Risks to Schools of Conducting Sexual Misconduct-Related Litigation
After admitting that the growing number of lawsuits brought against colleges and universities, both by students making accusations of sexual misconduct and by students targeted by such allegations, represents a “legal and political minefield,” the article sketched some frequently litigated issues – on the one hand, accusations schools had discouraged students from filing complaints, failed to investigate adequately or impose appropriate punishments, or complaints by accused students that school disciplinary proceedings or sanctions were unwarranted or unfair. (Since 2014, the article notes, so-called “reverse Title IX” lawsuits by accused students challenging school disciplinary proceedings have outnumbered lawsuits by students claiming a school failed to take their accusations seriously.
Guidance from the federal Department of Education’s Office of Civil Rights, which can investigate and enforce sex-discrimination complaints under Title IX against federally-assisted schools, may not provide a reliable gauge for how schools should evaluate their potential Title IX liability in private litigation, the article further cautions. So they advise schools to eye every sexual misconduct allegation as potentially bringing lawsuits their way. It also encourages school counsel to engage in early planning and strategic thinking to place the institution in the best possible position if sued either by the claimed student victim of harassment or assault, or by the alleged student perpetrator.
The most controversial element of the advice came in its discussion of document preservation. While it will be important for schools’ ability to defend against litigation to have clear and well-documented policies for complying with Title IX requirements and spelling out procedures for dealing with student complaints, the advice paper also urged senior administrators and general counsel carefully to consider destroying early “preliminary and personal documents,” possibly including emails, pre-investigation staff notes, notes made during disciplinary hearings, and report drafts – which, it notes, could “prove very useful” to attorneys who may later sue the school – and instead keep just a “master list” of official proceedings, completed reports, and outcome documents offering a “single, consistent record” free of contradictions that might be found in earlier e-mails, notes and documents.

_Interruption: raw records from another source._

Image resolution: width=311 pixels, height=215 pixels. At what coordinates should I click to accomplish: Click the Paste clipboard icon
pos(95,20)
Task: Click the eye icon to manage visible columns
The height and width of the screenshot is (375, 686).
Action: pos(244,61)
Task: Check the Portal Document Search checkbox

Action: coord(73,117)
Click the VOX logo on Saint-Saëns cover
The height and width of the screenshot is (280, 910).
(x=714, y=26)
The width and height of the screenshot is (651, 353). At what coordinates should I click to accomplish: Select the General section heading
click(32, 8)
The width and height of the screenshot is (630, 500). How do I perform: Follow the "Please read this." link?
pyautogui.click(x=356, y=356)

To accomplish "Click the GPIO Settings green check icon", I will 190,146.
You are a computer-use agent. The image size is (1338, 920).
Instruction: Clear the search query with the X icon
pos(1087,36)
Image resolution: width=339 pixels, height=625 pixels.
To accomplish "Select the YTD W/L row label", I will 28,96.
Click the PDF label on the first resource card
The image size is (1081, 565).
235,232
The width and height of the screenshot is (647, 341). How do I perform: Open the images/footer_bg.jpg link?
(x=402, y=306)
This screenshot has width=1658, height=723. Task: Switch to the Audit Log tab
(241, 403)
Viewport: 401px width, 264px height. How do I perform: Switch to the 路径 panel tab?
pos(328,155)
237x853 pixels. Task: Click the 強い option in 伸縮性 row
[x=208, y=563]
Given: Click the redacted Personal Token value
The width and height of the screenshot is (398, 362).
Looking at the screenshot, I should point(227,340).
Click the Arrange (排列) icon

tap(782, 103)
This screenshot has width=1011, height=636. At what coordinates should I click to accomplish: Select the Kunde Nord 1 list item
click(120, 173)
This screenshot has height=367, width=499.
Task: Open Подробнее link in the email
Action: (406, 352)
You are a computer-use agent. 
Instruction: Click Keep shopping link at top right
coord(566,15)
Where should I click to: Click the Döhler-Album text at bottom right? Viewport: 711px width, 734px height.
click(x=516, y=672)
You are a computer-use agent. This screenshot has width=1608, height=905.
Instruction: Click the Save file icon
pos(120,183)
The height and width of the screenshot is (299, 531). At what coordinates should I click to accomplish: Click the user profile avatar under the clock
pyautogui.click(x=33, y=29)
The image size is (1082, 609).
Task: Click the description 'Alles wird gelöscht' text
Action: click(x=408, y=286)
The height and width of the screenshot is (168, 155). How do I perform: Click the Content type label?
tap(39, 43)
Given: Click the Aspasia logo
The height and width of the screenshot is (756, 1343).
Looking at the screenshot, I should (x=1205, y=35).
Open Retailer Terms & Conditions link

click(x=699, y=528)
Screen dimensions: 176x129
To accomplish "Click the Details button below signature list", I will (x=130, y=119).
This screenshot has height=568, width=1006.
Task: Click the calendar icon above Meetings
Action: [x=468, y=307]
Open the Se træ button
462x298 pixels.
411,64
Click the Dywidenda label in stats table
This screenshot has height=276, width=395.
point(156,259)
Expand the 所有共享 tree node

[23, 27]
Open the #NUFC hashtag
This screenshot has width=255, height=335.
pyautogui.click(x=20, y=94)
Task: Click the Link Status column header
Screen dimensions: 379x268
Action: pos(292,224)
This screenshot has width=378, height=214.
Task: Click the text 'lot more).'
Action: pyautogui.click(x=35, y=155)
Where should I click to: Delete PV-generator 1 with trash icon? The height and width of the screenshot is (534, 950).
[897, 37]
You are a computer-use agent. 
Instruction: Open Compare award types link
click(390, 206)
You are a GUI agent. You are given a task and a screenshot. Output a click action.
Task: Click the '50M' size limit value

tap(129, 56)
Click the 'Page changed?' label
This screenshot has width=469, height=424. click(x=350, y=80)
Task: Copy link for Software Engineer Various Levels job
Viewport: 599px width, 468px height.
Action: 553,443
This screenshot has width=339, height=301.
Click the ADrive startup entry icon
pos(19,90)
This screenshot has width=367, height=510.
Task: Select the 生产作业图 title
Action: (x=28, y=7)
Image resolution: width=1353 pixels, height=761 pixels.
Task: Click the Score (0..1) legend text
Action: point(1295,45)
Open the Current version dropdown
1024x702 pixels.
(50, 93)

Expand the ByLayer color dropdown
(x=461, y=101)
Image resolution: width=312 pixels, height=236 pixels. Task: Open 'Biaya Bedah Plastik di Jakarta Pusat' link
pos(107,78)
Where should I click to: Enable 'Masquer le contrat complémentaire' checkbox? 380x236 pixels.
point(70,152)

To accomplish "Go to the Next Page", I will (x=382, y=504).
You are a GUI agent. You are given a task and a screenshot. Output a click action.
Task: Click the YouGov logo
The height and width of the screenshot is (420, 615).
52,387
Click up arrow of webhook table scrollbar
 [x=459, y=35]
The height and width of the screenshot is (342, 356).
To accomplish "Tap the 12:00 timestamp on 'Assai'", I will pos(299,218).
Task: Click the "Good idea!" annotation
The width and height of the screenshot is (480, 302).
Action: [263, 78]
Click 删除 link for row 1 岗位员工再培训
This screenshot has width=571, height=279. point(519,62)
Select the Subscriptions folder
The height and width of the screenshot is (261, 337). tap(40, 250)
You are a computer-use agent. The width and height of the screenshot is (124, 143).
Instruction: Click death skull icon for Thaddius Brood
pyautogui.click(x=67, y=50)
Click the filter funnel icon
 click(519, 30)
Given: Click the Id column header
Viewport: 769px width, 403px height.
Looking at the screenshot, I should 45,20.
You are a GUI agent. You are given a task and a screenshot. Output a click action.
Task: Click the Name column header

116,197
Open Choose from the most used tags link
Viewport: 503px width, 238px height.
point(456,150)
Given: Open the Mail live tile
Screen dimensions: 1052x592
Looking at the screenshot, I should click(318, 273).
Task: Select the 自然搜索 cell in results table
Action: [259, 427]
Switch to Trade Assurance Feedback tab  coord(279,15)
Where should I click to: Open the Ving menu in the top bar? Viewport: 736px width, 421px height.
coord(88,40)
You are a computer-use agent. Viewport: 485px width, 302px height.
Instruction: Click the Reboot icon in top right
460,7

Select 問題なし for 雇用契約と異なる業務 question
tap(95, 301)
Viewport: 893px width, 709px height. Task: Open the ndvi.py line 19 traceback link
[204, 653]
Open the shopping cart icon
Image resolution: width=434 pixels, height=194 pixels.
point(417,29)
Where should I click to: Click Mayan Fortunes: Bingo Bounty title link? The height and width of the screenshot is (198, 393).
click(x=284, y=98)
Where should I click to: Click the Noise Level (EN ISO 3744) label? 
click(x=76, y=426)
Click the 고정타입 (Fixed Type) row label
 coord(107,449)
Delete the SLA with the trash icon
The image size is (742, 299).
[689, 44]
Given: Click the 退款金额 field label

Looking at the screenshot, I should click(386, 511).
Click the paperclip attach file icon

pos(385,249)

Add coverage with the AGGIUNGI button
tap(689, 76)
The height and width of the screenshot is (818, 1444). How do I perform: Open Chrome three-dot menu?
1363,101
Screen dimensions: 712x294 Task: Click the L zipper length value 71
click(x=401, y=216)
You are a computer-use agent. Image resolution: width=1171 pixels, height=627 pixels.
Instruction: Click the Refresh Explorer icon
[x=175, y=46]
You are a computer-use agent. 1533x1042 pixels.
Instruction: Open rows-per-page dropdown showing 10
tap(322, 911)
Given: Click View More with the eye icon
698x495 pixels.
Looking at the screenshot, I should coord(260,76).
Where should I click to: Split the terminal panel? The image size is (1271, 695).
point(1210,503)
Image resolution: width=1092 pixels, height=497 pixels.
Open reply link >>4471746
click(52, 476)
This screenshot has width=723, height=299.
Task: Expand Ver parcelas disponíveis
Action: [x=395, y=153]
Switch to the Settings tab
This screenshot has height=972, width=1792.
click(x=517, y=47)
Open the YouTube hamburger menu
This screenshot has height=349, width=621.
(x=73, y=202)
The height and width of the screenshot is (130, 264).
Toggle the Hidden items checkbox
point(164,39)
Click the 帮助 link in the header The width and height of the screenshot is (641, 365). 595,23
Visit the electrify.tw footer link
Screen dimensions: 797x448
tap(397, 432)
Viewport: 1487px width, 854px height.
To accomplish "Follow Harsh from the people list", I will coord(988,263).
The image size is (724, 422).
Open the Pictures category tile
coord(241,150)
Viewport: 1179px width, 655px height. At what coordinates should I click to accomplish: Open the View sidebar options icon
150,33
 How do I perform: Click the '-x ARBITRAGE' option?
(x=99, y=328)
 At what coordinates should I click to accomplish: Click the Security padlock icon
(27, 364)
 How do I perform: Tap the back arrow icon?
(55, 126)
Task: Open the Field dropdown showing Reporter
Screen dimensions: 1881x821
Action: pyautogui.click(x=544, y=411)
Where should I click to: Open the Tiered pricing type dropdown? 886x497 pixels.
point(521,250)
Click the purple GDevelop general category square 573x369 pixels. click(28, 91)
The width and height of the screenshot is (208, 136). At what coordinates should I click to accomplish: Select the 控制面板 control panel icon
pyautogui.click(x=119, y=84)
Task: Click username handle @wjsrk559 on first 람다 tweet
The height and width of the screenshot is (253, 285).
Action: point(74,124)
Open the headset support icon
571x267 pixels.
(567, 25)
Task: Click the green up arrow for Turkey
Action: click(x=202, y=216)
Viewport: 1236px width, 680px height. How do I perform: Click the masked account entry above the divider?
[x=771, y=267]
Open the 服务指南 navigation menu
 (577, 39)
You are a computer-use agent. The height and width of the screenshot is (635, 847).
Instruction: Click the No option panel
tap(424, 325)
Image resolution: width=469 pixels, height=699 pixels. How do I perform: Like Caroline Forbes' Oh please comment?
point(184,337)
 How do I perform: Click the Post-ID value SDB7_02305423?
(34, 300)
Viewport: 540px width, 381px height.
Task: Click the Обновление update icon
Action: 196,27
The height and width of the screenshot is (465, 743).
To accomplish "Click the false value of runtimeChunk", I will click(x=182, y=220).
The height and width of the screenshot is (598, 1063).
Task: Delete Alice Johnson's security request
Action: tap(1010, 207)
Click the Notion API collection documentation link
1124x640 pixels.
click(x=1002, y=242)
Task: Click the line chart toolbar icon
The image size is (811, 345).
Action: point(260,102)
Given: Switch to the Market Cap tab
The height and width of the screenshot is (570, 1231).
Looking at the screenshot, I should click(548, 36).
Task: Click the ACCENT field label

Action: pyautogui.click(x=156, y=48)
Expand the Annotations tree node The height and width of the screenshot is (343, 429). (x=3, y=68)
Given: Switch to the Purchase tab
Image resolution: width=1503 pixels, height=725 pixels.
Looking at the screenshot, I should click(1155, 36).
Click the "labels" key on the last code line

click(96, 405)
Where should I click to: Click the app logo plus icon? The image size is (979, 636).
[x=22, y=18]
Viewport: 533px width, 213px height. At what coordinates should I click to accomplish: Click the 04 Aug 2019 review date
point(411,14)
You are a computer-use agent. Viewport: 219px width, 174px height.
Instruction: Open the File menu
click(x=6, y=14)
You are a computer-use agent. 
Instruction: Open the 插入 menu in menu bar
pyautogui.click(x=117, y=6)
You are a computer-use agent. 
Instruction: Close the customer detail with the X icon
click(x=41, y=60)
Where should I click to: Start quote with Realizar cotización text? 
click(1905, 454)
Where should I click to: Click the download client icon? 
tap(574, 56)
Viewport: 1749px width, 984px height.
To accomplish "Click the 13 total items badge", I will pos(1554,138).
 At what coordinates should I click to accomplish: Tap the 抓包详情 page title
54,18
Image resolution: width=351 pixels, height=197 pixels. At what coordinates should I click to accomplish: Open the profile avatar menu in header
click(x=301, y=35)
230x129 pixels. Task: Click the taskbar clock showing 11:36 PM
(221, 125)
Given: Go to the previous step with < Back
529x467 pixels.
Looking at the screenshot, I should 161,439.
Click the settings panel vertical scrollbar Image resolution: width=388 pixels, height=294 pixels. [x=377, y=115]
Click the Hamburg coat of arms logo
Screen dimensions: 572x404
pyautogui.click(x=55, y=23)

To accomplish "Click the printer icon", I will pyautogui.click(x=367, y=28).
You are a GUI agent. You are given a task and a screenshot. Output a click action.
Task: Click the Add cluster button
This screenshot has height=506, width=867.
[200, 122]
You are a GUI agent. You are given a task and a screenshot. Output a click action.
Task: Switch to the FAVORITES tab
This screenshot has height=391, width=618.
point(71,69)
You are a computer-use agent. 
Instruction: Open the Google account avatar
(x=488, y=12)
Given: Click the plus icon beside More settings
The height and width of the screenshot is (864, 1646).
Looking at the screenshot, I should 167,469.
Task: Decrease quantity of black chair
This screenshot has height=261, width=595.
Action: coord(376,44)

That suggestion drew fire from some as a ploy likely to be both unethical and ineffective. One commenter likened the suggestion to advising police they should hide evidence suggesting they had arrested the wrong suspect for a crime. Others noted the recommended document purge might run counter to retention policies, particularly at publicly-funded schools, or draw sanctions if the case went before a judge. Eventually, NACUA noted the policy was merely a suggestion by the article’s authors, and not endorsed by the association.